Interest rates were increased by the RBI to control inflationary pressures and ensure a smooth transition to an 8-9 per cent growth trajectory.

This objective, which is intertwined with the nation’s economic welfare, cannot be blamed for the rising level of NPAs.

Aggressive lending in good times is another reason mentioned in the Survey for higher NPAs.

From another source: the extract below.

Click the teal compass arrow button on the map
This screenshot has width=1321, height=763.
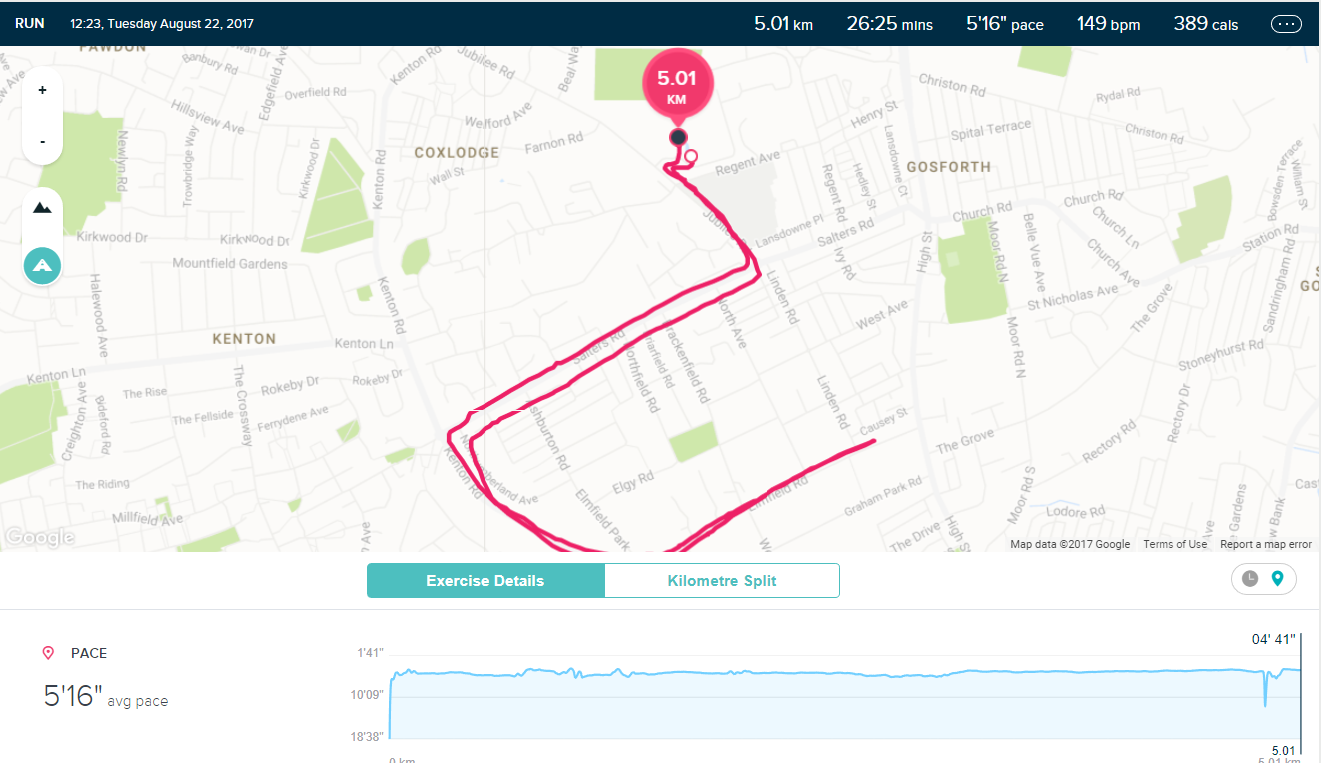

However, if the project appraisal has been done along the desired lines, with all due diligence, aggressive lending cannot so easily turn into bad debts.

If ‘economy’ were the cause, the incidence of NPAs would have been equally bad for Old Private Banks, New Private Banks and Foreign Banks.

In this context, it is worth quoting RBI Deputy Governor K.C. Chakrabarty who, while delivering an address on Corporate Debt Restructuring, said as follows: “If the reason for the recent increase in restructured accounts is indeed the economic downturn, then it should have been reflected across all bank groups, and not just public sector banks” (RBI Web site).

THE REAL FACTORS

Hence, it is specious to blame the ‘economy’ for the higher level of NPAs.

If one has to blame anything, it is poor credit appraisal, monitoring and follow-up, besides inadequate lobbying by IBA.

The only other factor identified by the RBI Report is the “inadequate appraisal and monitoring of credit proposals” (paragraph 4.29), which the Survey also endorses (paragraph 5.32).

Last but not least, behind the veil of economic slowdown, many businessmen who are sitting on piles of cash and are actually capable of reviving their businesses, are not doing so. Nor are they repaying their bank debts.

Instead, they are engaging in speculative activities such as purchase of real-estate and precious metals, making it even more difficult to turn the economy around.